Collected data
-=-=-=-=-

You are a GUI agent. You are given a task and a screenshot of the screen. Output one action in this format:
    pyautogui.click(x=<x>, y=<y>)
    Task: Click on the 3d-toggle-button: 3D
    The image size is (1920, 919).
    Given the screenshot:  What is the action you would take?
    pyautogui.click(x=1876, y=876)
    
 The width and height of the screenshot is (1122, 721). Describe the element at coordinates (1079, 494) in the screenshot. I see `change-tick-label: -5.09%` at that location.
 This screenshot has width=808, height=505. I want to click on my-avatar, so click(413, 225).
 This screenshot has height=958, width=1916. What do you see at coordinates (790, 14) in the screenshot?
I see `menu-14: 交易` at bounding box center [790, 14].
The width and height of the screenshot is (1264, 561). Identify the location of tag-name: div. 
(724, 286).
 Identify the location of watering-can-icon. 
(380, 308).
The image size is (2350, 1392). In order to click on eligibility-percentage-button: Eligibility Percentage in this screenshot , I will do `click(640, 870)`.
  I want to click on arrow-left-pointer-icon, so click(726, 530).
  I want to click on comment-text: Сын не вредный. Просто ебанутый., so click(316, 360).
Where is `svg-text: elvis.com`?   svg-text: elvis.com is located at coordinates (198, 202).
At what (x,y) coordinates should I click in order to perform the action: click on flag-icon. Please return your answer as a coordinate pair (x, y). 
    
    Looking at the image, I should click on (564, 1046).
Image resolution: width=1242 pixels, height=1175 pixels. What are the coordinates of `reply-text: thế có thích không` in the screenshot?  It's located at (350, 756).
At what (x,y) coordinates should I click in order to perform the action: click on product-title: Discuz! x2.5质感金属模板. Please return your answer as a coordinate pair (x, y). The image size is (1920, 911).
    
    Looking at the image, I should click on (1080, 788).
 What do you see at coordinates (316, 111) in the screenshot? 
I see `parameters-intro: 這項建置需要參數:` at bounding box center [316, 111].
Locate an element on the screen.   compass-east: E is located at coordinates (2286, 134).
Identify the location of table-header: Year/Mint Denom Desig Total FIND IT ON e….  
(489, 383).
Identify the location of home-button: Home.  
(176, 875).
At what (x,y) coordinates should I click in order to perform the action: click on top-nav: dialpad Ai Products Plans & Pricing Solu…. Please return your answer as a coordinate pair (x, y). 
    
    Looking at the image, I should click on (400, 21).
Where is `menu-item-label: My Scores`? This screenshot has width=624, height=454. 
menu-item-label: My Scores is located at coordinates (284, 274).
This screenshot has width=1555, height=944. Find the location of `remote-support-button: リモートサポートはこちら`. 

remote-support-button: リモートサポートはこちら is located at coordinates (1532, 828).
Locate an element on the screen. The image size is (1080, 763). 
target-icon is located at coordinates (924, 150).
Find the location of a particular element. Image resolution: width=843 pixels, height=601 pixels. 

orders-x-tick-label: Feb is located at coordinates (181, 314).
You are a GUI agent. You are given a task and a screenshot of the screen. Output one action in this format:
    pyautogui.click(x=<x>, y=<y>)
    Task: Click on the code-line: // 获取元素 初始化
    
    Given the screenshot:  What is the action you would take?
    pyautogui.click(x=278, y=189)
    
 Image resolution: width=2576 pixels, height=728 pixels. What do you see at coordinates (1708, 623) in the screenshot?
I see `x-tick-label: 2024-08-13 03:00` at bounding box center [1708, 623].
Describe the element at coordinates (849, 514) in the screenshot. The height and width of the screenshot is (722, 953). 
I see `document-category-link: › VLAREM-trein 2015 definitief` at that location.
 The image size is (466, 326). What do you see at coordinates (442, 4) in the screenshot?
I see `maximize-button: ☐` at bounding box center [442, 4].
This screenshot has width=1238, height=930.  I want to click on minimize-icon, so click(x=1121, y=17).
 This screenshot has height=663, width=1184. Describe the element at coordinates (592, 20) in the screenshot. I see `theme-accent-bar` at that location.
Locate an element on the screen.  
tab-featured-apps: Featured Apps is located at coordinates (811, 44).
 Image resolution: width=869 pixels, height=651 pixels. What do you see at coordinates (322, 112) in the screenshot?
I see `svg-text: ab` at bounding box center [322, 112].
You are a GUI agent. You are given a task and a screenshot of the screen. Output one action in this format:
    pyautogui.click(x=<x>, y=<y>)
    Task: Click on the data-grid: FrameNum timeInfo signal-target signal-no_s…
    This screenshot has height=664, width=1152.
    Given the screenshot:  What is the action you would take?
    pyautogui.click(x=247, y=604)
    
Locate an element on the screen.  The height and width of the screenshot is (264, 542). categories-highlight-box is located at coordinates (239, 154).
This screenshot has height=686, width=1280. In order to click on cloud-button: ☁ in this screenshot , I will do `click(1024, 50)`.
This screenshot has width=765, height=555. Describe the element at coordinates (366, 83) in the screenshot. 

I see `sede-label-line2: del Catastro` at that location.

-=-=-=-=-

### Work instructions
Copy out the records word for word, from the very first line through the line that contains "Image resolution: width=1242", including that line.

### Task output
You are a GUI agent. You are given a task and a screenshot of the screen. Output one action in this format:
    pyautogui.click(x=<x>, y=<y>)
    Task: Click on the 3d-toggle-button: 3D
    The image size is (1920, 919).
    Given the screenshot:  What is the action you would take?
    pyautogui.click(x=1876, y=876)
    
 The width and height of the screenshot is (1122, 721). Describe the element at coordinates (1079, 494) in the screenshot. I see `change-tick-label: -5.09%` at that location.
 This screenshot has width=808, height=505. I want to click on my-avatar, so click(413, 225).
 This screenshot has height=958, width=1916. What do you see at coordinates (790, 14) in the screenshot?
I see `menu-14: 交易` at bounding box center [790, 14].
The width and height of the screenshot is (1264, 561). Identify the location of tag-name: div. 
(724, 286).
 Identify the location of watering-can-icon. 
(380, 308).
The image size is (2350, 1392). In order to click on eligibility-percentage-button: Eligibility Percentage in this screenshot , I will do `click(640, 870)`.
  I want to click on arrow-left-pointer-icon, so click(726, 530).
  I want to click on comment-text: Сын не вредный. Просто ебанутый., so click(316, 360).
Where is `svg-text: elvis.com`?   svg-text: elvis.com is located at coordinates (198, 202).
At what (x,y) coordinates should I click in order to perform the action: click on flag-icon. Please return your answer as a coordinate pair (x, y). 
    
    Looking at the image, I should click on (564, 1046).
Image resolution: width=1242 pixels, height=1175 pixels. What are the coordinates of `reply-text: thế có thích không` in the screenshot?  It's located at (350, 756).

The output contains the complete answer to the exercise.